Story at a glance
- A new study on ice shelves in the Antarctic was published in the journal Geophysical Research Letters on Thursday.
- The study was conducted through the University of Reading.
- It found that one-third of ice shelves are at risk of collapsing if temperatures hit 4 degrees Celsius above preindustrial levels.
A new study published in the journal Geophysical Research Letters found that one-third of ice shelves surrounding Antarctica could collapse if temperatures hit 4 degrees Celsius above pre-industrial levels, resulting in “unimaginable amounts” of water being released into the sea.
Ice shelves, which are vast floating sheets of ice that connect to land, largely surround Antarctica.
“Ice shelves are important buffers, preventing glaciers on land from flowing freely into the ocean and contributing to sea level rise,” Ella Gilbert, a research scientist in the University of Reading’s meteorology department who co-authored the study, said. “When they collapse it’s like a giant cork being removed from a bottle, allowing unimaginable amounts of water from glaciers to pour into the sea.”

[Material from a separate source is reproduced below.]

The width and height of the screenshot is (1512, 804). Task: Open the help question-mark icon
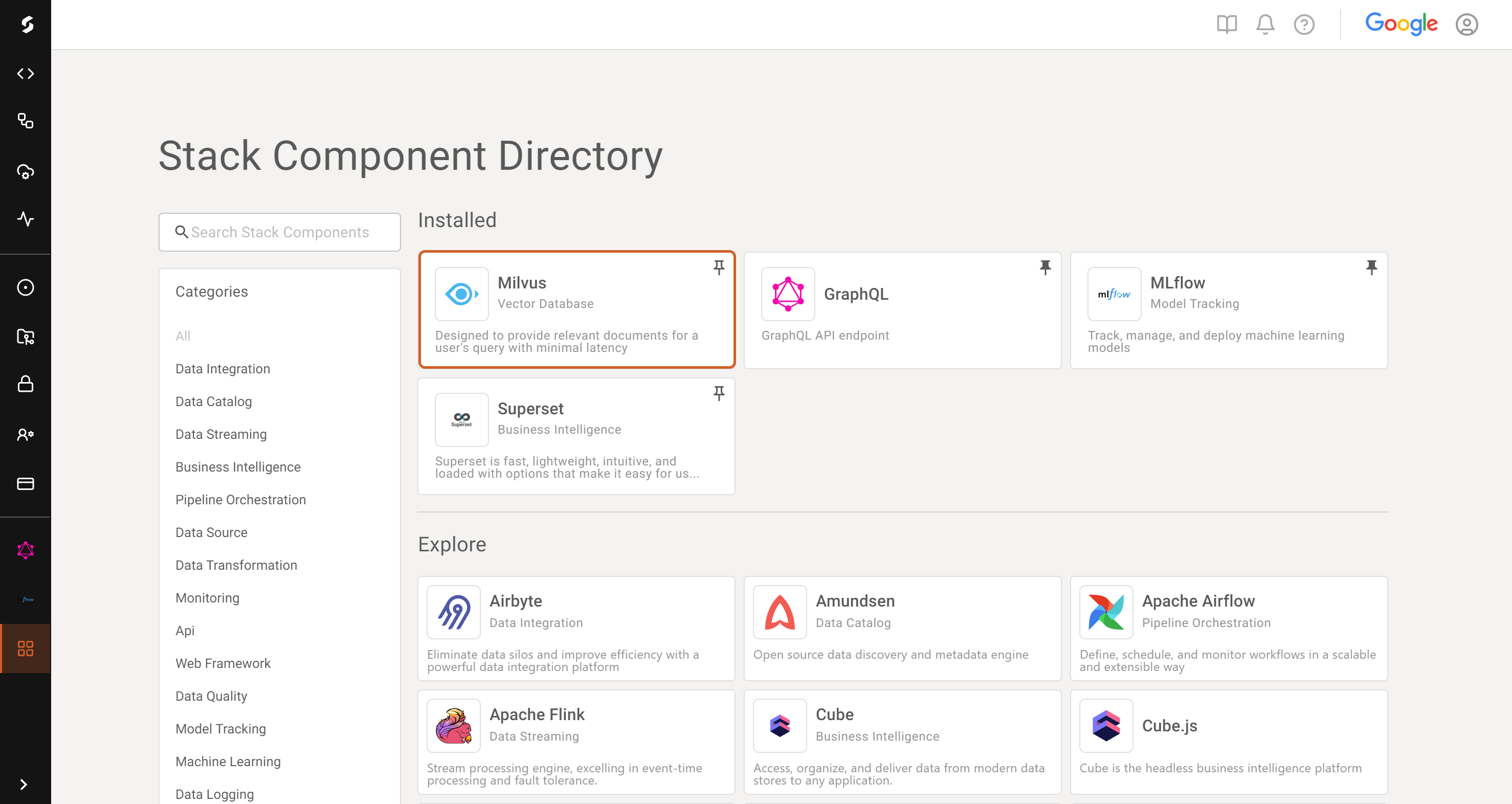(1304, 24)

One-third of these ice shelves is about the equivalent of half a million square kilometers. The surge in water from their collapse would cause sea levels to rise.
The study doesn’t cite an estimate of the level of rise if could cause, but Gilbert said, “My gut feeling is for 4C it could potentially contribute tens of centimetres if they did collapse.”

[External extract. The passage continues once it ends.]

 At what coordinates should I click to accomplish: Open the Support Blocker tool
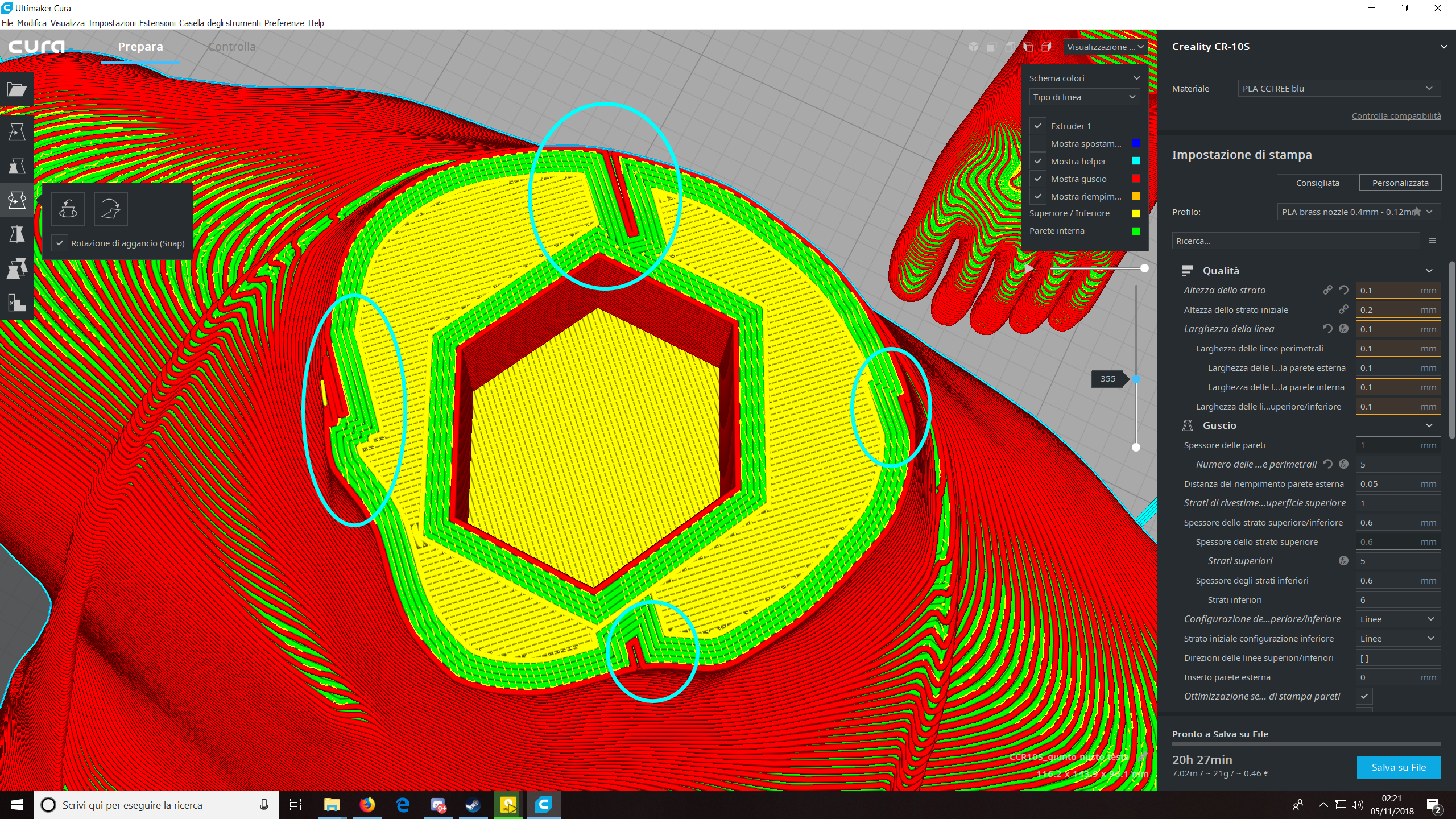tap(16, 302)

To put this in perspective, NASA calculates the average sea level rise at 3.3 millimeters per year, which only equals 0.33 centimeters, making even a 10-centimeter increase a significant jump.

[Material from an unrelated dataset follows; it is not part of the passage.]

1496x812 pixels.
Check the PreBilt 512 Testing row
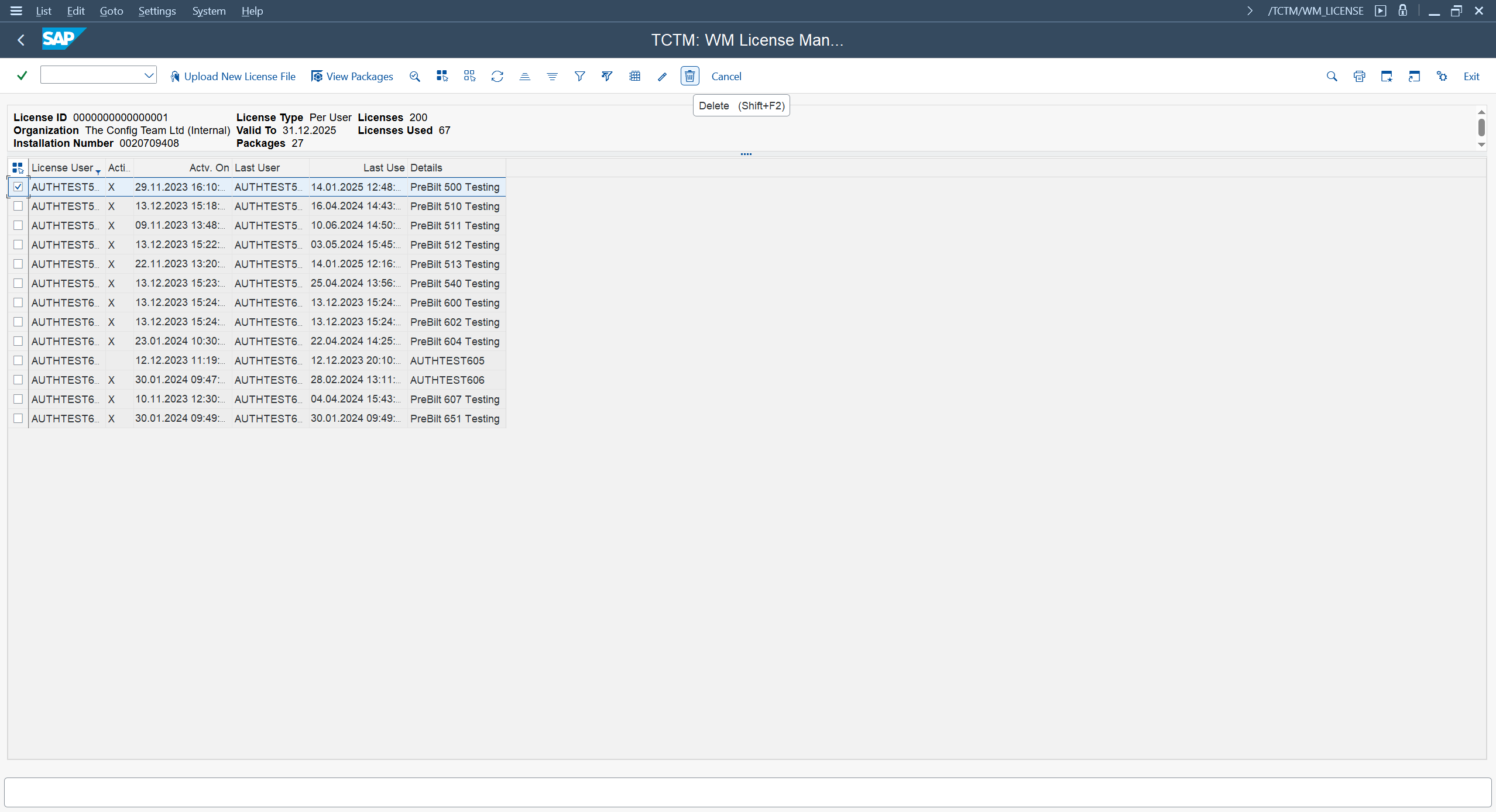[18, 245]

A rise in sea levels contributes to the erosion of coastlines, more powerful storms and flooding, and the destruction of ecosystems and habitats for animals both on land and in the sea.
The study is meant to highlight the need for limiting global warming to less than 2 degrees C above preindustrial levels, as outlined in the 2015 Paris climate agreement.
Former President Trump withdrew the United States from the Paris agreement on June 1, 2017. President Biden signed an executive order having the U.S. rejoin the Paris agreement on his first day in office.
“If temperatures continue to rise at current rates we may lose more Antarctic ice shelves in the coming decades,” Gilbert said. “Limiting warming will not just be good for Antarctica – preserving ice shelves means less global sea level rise, and that’s good for us all.”